It’s Magic! Making a Million Tons of CO2 Disappear
A.K. Streeter
Energy / Fossil Fuels
September 24, 2012
While the rhetoric around climate change’s various issues doesn’t seem to allow for anything to actually get done to stabilize the climate, in the heart of America there’s a very interesting carbon mitigation project going on that people are about to notice.
Known by the prosaic name Bioenergy with Carbon Capture and Storage, or BECCS, the technology, from Biorecro, isn’t mind-bogglingly new. It’s the same old CCS that fossil-fuel emitters have resisted voluntarily developing to keep their emissions lower, with an important twist.
Instead of being an add-on to catch carbon at the site of fossil fuel emissions sites like coal factories, BECCS is applied to much less carbon intensive or carbon neutral factories, such as ethanol plants, biogas plants, pulp and paper facilities, and combined heat and power plants fueled by biomass.

© Biorecro
This twist means that in some cases, using BECCS allows negative carbon emissions, or carbon cleanup, to be created. Since the biomass used at an ethanol plant, for example, has already sequestered carbon in its plant base via photosynthesis during growth, we consider it carbon neutral when it is burned or otherwise combusted. If the CO2 at that point is collected and sequestered, voila! negative carbon emissions – the bio matter sequestered doesn’t get back into the earth’s carbon cycle (unless it somehow escapes its sequestration!)
As you are probably imagining, building a CCS system, including the technology to suck up the CO2 and the pipeline to carry it to the place where it is pumped into (usually) saline aquifers entails large investments. (After initial capital outlays, Norway’s Statoil is saving $100,000 in carbon taxes each day from the carbon it is sequestering at Sleipner.)
But here’s the amazing part – Biorecro’s technology is not just hot air. Literally.
In Decatur, Illinois, at an Archer Daniels Midland Company ethanol plant, over 300,000 tonnes of of carbon dioxide are now being collected, compressed to liquid, transported to a nearby site, and pumped deep within the earth. As part of the Midwest Geological Sequestration Consortium, Biorecro’s BECCS is demonstrated. According to Biorecro CEO Henrik Karlsson, the Decatur project will eventually take 1,000,000 tonnes (approximately the equivalent of taking 300,000 cars off the roads) of CO2 out of the atmosphere.

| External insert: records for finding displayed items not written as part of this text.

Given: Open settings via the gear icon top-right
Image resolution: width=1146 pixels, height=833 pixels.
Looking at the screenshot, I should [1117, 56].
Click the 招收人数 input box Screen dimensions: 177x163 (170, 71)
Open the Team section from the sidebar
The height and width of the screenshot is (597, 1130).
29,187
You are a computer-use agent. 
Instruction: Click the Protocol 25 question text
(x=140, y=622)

Not bad for a very small Swedish company that has thus far made most of its revenues from its research expertise in CCS.
That’s soon to change, as Biorecro will next month announce the first companies that have signed on to pay Biorecro for the offsets it generates at BECCS sites.
Not many people trumpet the possibilities of BECCS to help get to the goal of stabilizing climate change and the amount of greenhouse gases in the atmosphere to around 450 ppm. But perhaps they should be.